PrairyErth: (a Deep Map) is a 1991 book about Chase County, Kansas by American author William Least Heat-Moon. The author termed it a deep map, popularizing that term for an intensive look at a particular place that included discussion of geography, history, and ecology. The book featured in the bestsellers list of both Publishers Weekly and The New York Times.[1]
Background
William Least Heat-Moon (born William Trogdon) was the acclaimed writer of the bestseller Blue Highways (1982) when he began to write PrairyErth. Blue Highways had been a book about his wanderings along America's little-travelled byways, and while PrairyErth is similarly about the undiscovered heart of the United States, it focuses much more narrowly on a particular place.[2]
Chase County is a county in the southeastern quarter of Kansas with a population of about 3,000. Least Heat-Moon estimates that he interviewed about 10% of the county's population in the course of researching the book. The county's geography is dominated by the Flint Hills, and it contains much of the remaining prairie that now exists in the Great Plains.[3] It is about halfway between Wichita and Topeka.[2]
At the time that Least Heat-Moon was writing, there was political debate in Chase County about the possibility of a national park being created to preserve the prairie's ecosystems. In the book, there is extensive discussion of the tension between area ranchers and urban environmentalists over the issue of the park's creation, though many locals also desired the possibility of increased tourism that would come with the park.[4] A few years after the book was published, the Tallgrass Prairie National Preserve was created in a public-private partnership over 70,000 acres of Chase County.[1]
Contents
It is history, travel, anthropology, geography, journalism, confession, memoir, natural history and autobiography. It is the life and times of Chase County, and incidentally everything you need to know about Kansas.[5]
At the start of PrairyErth, Least Heat-Moon writes that if a traveler was driving US 50 from Maryland to San Francisco, the place where "she will exclaim from behind her windshield that she has at last arrived in the American West" is in "Kansas in the Flint Hills in Chase County". It was there that the treelessness of the prairie would mean that the "world changes in a few miles from green to blue, from shadows to nearly unbroken sunlight, from intermittent breezes to a wind blowing steadily as if out of the lungs of the universe."[4]: 11-12
The book is made up of twelve sections, each corresponding to rectangular divisions of Chase County as set out in U.S. Geological Survey maps.[2] That twelve-fold distinction is marked with a distinctive lined icon that recurs throughout the book. Every section contains six chapters.[3] In general, PrairyErth is arranged geographically rather than chronologically, with the individual stories told in each chapter standing in no particular order. They stand as "a kind of collage, an object made of other, randomly arranged objects, a complex composite image revealing past, present, and future all at once in any one piece."[6]

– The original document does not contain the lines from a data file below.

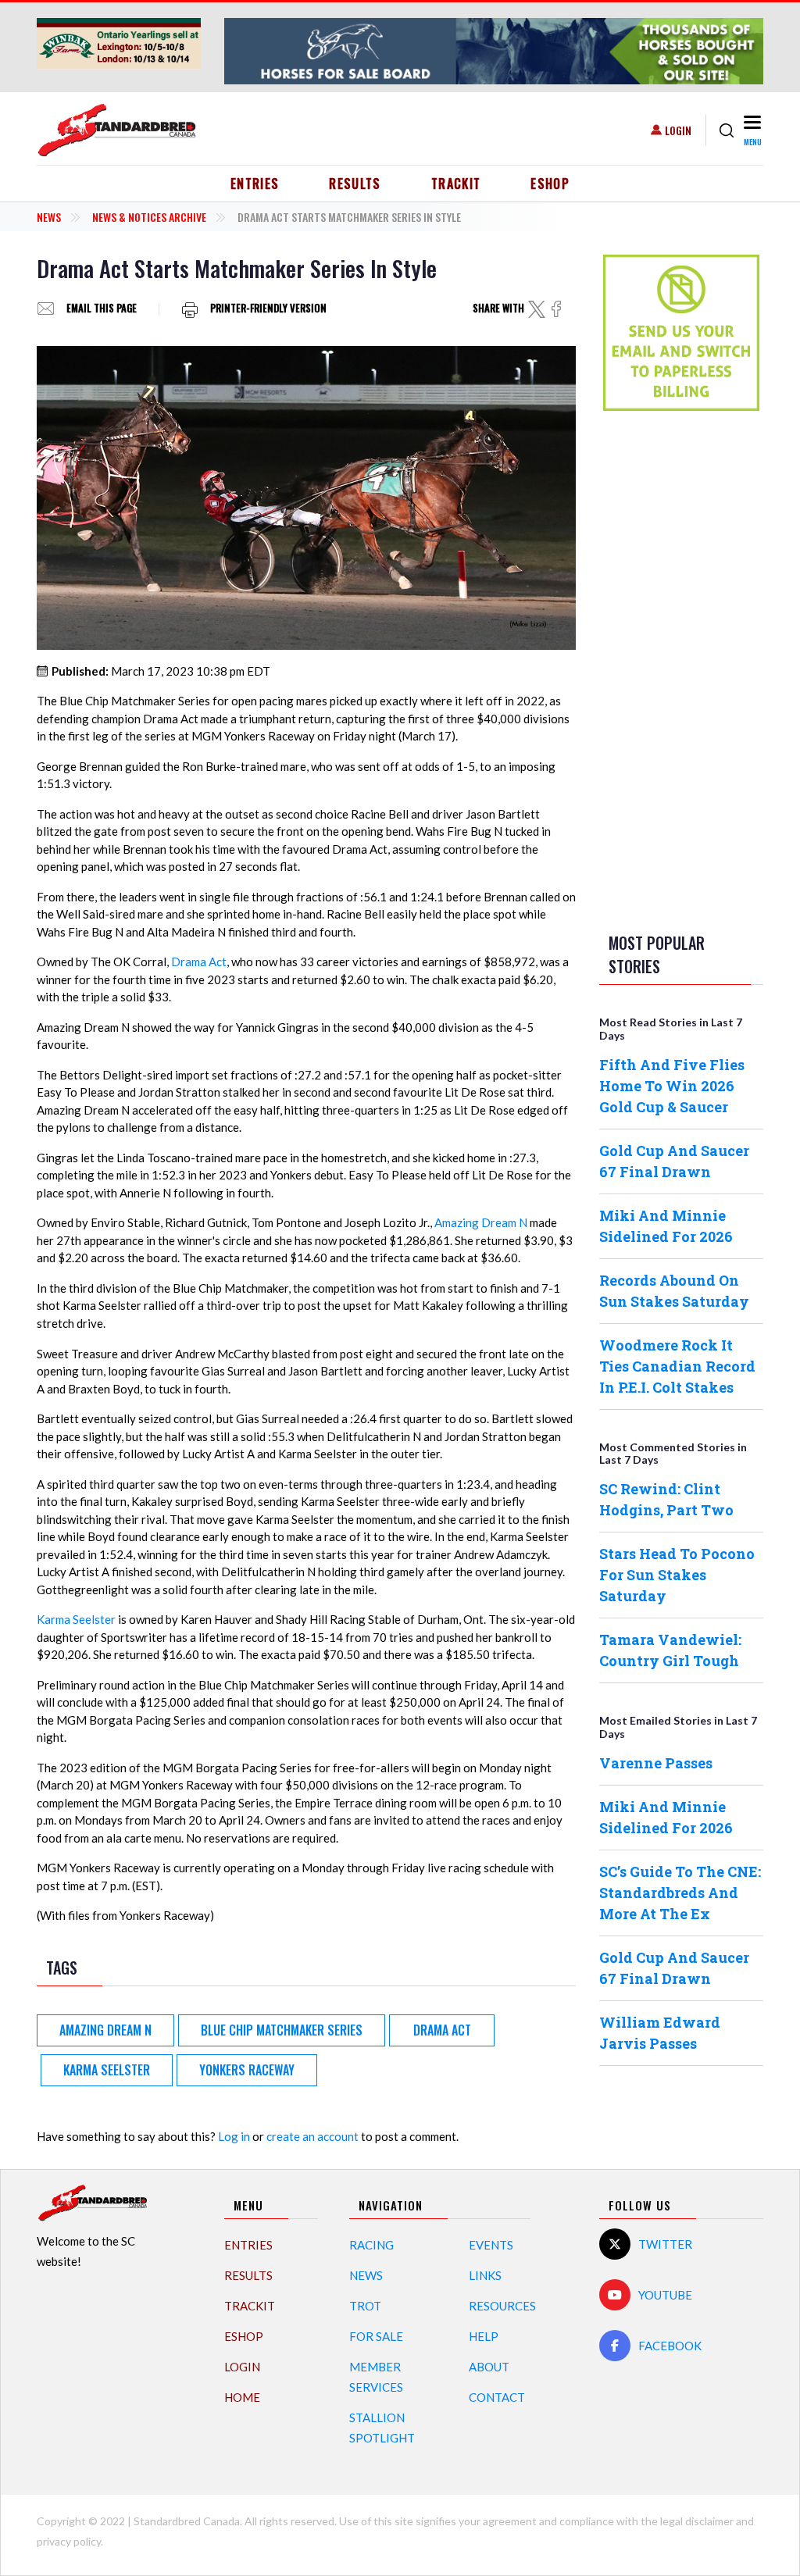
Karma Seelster (76, 1619)
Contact (497, 2397)
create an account (312, 2136)
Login (678, 130)
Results (355, 183)
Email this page (101, 309)
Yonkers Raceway (247, 2069)
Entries (255, 183)
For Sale (376, 2336)
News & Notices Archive (149, 217)
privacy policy (69, 2541)
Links (485, 2275)
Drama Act (199, 961)
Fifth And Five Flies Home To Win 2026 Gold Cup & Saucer (672, 1085)
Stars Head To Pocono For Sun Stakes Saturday (677, 1574)
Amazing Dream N (480, 1222)
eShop (550, 183)
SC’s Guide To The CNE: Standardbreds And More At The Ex (680, 1892)
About (489, 2367)
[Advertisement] (681, 668)
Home (242, 2397)
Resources (502, 2306)
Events (491, 2245)
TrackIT (456, 183)
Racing (371, 2245)
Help (483, 2336)
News (49, 217)
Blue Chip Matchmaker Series (281, 2030)
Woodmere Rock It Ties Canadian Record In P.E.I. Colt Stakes (677, 1366)
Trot (365, 2306)
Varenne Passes (655, 1763)
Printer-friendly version (268, 309)
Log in (234, 2136)
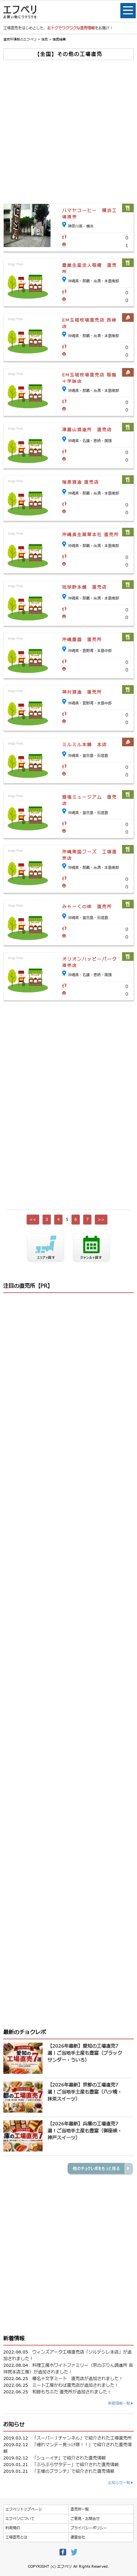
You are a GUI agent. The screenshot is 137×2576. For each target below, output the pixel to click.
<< (33, 1220)
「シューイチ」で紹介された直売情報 (69, 2458)
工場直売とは (16, 2537)
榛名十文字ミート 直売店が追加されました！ (77, 2378)
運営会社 (77, 2537)
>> (101, 1220)
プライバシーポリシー (88, 2528)
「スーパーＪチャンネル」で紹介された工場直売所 (82, 2438)
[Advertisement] (68, 131)
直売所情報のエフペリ (20, 39)
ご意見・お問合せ (85, 2519)
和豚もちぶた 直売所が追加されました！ (71, 2392)
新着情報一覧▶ (121, 2403)
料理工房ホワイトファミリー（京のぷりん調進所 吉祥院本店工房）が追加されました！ (68, 2368)
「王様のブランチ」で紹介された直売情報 (73, 2471)
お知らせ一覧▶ (121, 2483)
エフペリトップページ (23, 2509)
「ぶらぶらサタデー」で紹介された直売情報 (75, 2464)
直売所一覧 (79, 2509)
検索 (44, 39)
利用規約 (12, 2528)
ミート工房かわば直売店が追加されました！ (75, 2385)
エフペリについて (20, 2519)
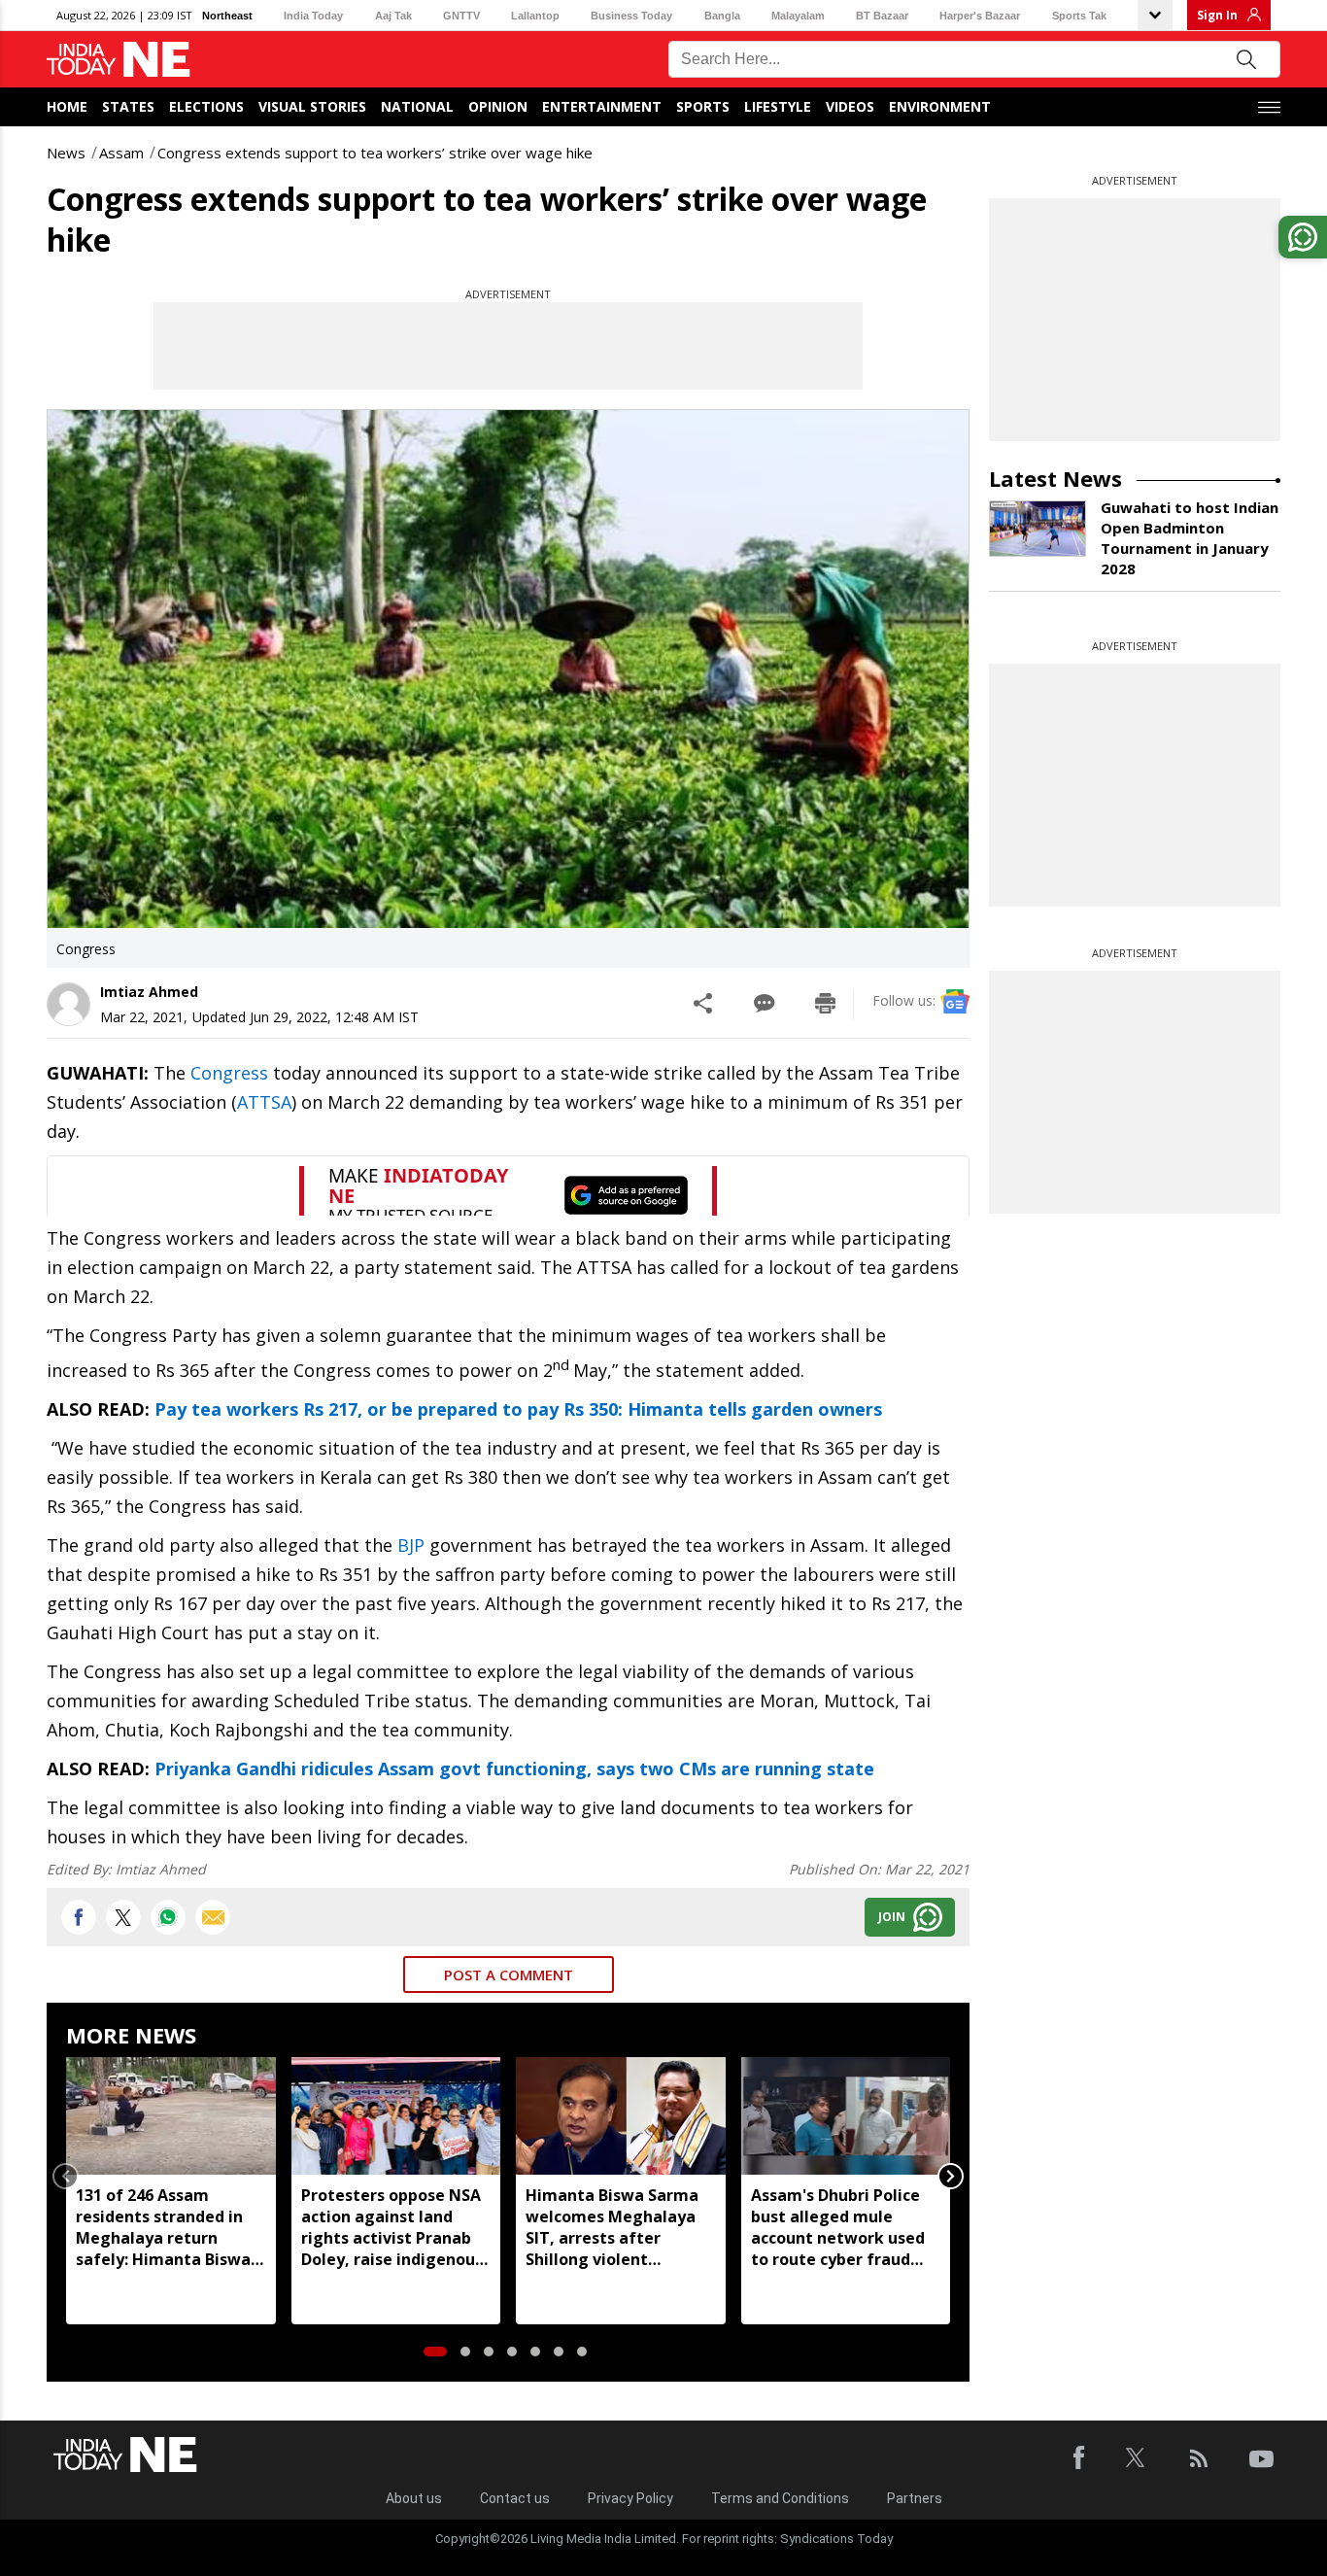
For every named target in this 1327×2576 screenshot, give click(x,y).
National (417, 106)
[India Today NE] (118, 60)
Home (67, 106)
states (128, 106)
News (66, 152)
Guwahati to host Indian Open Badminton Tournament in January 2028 (1189, 538)
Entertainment (602, 106)
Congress (229, 1072)
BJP (411, 1545)
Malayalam (798, 15)
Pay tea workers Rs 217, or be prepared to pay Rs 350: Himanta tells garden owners (518, 1409)
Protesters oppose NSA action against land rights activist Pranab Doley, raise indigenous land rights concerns (392, 2227)
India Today (313, 15)
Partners (914, 2498)
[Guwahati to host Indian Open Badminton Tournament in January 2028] (1037, 528)
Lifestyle (777, 106)
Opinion (497, 106)
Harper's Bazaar (979, 15)
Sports (703, 106)
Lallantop (535, 15)
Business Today (631, 15)
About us (414, 2498)
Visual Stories (312, 106)
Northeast (227, 15)
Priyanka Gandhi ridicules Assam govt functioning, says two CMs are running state (514, 1768)
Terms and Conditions (780, 2498)
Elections (206, 106)
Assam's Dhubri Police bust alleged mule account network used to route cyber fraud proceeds (838, 2227)
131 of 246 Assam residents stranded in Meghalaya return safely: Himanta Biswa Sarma (163, 2227)
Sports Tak (1079, 15)
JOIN (891, 1916)
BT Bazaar (882, 15)
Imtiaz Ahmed (149, 991)
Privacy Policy (630, 2498)
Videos (850, 106)
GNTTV (461, 15)
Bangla (722, 15)
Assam (121, 152)
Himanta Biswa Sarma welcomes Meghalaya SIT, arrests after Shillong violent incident (612, 2227)
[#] (168, 1917)
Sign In (1217, 15)
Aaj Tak (393, 15)
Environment (940, 106)
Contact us (515, 2498)
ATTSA (264, 1102)
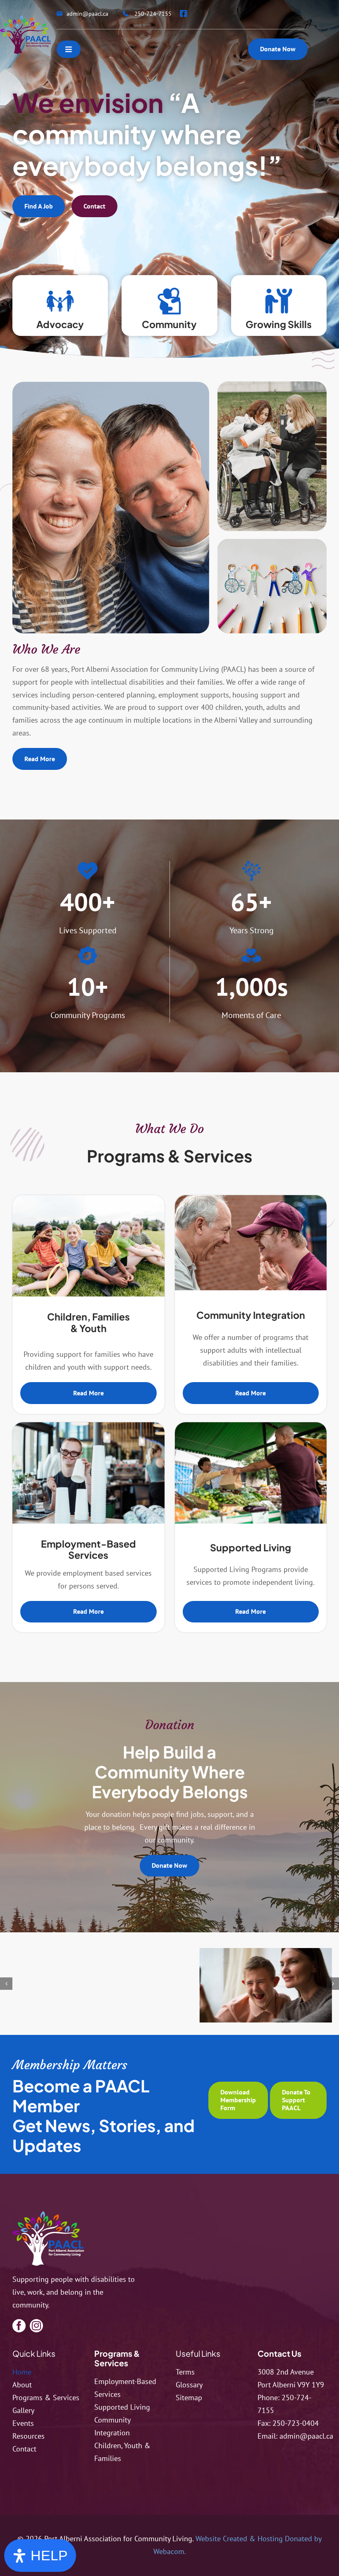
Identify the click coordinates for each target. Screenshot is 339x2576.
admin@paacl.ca (306, 2436)
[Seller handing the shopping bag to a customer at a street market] (251, 1426)
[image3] (89, 1990)
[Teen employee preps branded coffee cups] (88, 1426)
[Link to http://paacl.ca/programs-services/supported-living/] (278, 301)
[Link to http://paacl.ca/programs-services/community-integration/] (169, 301)
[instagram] (36, 2325)
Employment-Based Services (88, 1549)
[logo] (48, 2214)
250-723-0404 (295, 2423)
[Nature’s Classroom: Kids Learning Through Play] (88, 1198)
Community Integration (250, 1315)
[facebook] (19, 2325)
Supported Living (250, 1547)
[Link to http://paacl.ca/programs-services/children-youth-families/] (60, 301)
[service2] (251, 1198)
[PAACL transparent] (25, 19)
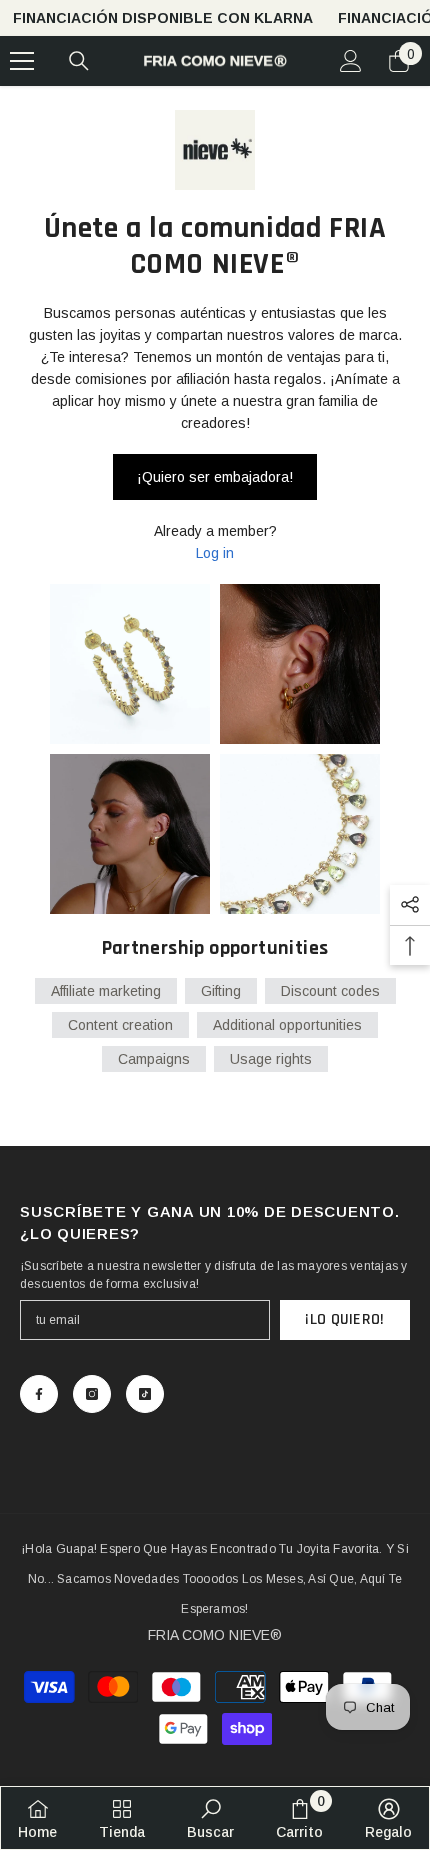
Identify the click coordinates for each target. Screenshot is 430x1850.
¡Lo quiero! (345, 1319)
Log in (215, 553)
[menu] (22, 61)
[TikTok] (145, 1394)
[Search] (79, 61)
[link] (210, 1818)
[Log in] (351, 61)
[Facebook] (39, 1394)
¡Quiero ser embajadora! (215, 477)
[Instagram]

Least Heat-Moon discusses many diverse topics including a complete inventory of a prairie schooner with more than 200 items, lists of different local terms of animals and plants, many newspaper reports, and a complete chapter on the etymology and spelling of Kansas. Each chapter begins with a collection of quotes, with William Allen White, Walt Whitman and Carl Becker appearing particularly frequently. PrairyErth also discusses at length the county's ecology, geography, and geology, including a chapter on the ancient Nemaha Mountains, now deep below the surface. He recounts a joke from a geologist that state highways in Kansas should put up a sign saying "MOUNTAIN BURIAL PROJECT NOW COMPLETE". There are also many portraits of the people that have lived and made their mark on the county, including Fidel Ybarra, Santa Fe railway worker, Linda Thurston, local feminist, Arthur Edward Stillwell, railway tycoon, and football star Knute Rockne who died in a 1931 plane crash in the county.[4]: 246,381
Reception
Paul Theroux wrote in The New York Times that the book was a "wonderful and welcome book [that] has the distinct virtue of being completely unexpected" and that it was, at heart, a "good-hearted book about the heart of the country." He also noted that the book's length and its lack of discussion politics or the world beyond Chase County.[5]Verlyn Klinkenborg wrote in LA Times that it was a "rich and revealing book". He goes on to say that the book is "full of problems", stating that when "he listens, Chase County, Kansas, comes to life, and the air is full of the sound of meadowlarks. When he speaks, all the other voices--the true voices of Kansas--fall silent."[2]
Professor O. Alan Weltzien at the University of Montana Western has argued that Least Heat-Moon "like any essayist of place, advocates an essentially religious view of landscape: one that construes the land as divine, one whose expertise is marked by humility".[3]Bill McKibben wrote that he was "bowled over, blown away, swept off my pins by PrairyErth" and compared it to Moby Dick.[6]
Since its publication, it has been the subject of a 2010 documentary by John O'Hara, charting the impact of the book on the county and how it has changed since the research conducted in the 1980s.[1]